▶ TASK DIRECTIONS
Copy the material from its first line through the line containing "(424, 708).", changing every "screenshot" to "screen capture" and keeping everything else the same.

○ ○ ○ ○ ○

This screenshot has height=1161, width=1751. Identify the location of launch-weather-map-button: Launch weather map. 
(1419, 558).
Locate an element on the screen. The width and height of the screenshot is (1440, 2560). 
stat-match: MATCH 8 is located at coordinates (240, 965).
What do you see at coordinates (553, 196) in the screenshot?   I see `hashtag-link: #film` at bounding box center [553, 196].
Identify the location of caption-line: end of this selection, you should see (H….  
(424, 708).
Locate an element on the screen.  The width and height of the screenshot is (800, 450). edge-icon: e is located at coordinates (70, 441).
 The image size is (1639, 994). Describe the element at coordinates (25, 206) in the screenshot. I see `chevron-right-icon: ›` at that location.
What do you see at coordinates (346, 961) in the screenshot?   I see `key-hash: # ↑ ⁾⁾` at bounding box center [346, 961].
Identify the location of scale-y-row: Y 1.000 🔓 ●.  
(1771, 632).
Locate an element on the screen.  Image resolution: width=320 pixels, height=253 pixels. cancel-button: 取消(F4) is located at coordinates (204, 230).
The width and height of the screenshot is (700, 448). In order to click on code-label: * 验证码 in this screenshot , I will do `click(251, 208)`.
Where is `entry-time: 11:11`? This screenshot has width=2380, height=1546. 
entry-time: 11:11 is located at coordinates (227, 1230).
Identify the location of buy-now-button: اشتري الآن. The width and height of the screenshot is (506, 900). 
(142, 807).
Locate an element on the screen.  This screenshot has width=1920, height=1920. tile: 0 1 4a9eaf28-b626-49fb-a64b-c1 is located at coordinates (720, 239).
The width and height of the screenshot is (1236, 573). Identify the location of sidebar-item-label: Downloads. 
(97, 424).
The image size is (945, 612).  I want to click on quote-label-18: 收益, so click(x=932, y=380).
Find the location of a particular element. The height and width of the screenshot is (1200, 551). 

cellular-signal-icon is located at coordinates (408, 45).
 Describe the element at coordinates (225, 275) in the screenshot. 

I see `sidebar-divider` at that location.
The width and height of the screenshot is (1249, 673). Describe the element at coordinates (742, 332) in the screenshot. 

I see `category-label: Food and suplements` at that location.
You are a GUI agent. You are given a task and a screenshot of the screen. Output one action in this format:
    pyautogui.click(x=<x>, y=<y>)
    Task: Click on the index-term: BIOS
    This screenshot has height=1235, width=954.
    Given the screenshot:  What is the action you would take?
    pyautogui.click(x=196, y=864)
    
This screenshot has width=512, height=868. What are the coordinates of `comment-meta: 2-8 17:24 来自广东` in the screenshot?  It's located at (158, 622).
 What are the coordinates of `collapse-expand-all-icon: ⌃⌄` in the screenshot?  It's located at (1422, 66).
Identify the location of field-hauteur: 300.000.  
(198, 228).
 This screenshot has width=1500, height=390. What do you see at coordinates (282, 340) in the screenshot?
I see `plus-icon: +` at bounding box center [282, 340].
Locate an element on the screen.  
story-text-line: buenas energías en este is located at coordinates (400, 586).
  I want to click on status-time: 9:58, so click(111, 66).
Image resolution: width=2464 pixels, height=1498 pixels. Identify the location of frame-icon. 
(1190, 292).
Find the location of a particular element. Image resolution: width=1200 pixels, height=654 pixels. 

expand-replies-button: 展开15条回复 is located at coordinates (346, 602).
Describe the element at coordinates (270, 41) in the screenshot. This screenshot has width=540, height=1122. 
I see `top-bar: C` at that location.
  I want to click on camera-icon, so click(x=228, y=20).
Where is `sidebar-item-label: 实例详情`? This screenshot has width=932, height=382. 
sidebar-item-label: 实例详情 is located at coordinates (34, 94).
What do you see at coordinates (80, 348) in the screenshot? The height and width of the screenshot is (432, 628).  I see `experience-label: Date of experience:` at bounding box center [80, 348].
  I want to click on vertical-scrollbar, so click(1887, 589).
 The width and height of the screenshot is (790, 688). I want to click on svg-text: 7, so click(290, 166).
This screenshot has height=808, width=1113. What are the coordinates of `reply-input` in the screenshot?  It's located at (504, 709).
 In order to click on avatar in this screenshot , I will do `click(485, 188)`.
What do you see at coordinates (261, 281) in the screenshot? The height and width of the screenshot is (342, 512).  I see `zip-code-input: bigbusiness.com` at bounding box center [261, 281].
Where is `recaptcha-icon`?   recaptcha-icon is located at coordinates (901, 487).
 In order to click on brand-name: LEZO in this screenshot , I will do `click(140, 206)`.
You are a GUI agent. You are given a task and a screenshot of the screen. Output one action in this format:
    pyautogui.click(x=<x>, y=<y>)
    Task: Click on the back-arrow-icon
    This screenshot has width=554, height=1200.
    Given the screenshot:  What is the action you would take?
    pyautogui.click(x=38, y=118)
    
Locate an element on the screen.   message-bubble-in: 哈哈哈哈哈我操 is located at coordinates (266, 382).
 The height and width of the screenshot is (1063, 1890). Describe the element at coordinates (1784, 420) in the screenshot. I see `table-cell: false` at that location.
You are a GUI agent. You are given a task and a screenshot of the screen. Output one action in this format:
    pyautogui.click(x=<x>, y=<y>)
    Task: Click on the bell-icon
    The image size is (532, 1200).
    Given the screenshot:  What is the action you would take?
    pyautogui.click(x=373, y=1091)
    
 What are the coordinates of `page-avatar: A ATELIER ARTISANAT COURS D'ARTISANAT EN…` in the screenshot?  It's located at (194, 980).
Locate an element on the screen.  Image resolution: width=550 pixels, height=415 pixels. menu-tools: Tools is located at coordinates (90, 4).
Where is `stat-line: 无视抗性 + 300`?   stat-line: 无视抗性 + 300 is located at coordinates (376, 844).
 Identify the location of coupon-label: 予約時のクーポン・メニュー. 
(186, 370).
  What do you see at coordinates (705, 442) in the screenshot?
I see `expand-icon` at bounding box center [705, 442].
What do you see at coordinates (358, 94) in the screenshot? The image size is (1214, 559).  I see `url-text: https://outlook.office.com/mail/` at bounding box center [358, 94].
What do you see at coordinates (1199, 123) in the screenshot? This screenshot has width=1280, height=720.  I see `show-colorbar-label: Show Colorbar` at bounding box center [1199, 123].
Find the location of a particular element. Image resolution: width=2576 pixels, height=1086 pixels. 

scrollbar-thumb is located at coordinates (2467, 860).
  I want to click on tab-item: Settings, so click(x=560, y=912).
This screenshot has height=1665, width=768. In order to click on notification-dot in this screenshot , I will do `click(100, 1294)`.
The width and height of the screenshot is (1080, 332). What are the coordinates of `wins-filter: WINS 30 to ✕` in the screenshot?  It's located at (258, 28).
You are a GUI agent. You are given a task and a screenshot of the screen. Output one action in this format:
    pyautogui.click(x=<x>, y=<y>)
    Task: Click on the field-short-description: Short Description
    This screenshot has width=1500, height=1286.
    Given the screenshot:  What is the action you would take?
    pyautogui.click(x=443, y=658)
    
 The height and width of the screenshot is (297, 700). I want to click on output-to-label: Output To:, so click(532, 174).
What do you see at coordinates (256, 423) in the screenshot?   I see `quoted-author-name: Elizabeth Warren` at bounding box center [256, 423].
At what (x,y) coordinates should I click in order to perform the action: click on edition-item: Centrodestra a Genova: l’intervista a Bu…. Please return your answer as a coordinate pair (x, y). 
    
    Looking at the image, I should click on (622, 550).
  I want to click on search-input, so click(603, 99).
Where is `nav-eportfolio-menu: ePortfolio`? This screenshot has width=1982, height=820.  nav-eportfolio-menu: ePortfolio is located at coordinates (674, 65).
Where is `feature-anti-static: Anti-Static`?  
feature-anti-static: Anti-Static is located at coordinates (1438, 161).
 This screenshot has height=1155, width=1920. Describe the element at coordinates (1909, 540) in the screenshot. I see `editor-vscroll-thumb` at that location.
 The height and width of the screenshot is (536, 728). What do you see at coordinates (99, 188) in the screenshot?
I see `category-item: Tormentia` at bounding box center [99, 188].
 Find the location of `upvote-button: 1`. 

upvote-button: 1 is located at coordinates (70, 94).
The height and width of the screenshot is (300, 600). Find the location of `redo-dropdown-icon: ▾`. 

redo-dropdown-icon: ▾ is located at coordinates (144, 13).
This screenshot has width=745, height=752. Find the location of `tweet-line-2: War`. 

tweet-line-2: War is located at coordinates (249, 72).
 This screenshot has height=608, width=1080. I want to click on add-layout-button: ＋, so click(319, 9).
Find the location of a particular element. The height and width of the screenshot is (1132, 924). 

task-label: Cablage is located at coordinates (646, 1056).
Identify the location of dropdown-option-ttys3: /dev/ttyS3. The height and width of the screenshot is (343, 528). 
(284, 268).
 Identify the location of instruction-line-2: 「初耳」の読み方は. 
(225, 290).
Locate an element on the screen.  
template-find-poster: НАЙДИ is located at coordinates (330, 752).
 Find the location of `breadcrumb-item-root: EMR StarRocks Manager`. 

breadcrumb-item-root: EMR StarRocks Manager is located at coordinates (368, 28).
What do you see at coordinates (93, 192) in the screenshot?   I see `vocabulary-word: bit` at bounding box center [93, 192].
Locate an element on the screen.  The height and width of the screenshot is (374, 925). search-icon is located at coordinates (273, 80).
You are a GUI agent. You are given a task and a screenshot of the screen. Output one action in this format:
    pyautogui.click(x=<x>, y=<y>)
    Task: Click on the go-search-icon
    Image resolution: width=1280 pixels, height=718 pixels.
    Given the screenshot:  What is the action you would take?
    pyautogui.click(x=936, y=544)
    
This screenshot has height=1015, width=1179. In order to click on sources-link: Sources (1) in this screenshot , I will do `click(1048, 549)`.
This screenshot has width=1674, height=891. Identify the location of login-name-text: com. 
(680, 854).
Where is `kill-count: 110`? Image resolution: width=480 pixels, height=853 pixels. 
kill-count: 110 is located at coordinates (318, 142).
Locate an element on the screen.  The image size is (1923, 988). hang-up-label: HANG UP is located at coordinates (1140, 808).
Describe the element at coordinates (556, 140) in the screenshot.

○ ○ ○ ○ ○

▶ SOLUTION FOR THIS EXERCISE
This screen capture has height=1161, width=1751. Identify the location of launch-weather-map-button: Launch weather map. 
(1419, 558).
Locate an element on the screen. The width and height of the screen capture is (1440, 2560). 
stat-match: MATCH 8 is located at coordinates (240, 965).
What do you see at coordinates (553, 196) in the screen capture?   I see `hashtag-link: #film` at bounding box center [553, 196].
Identify the location of caption-line: end of this selection, you should see (H….  
(424, 708).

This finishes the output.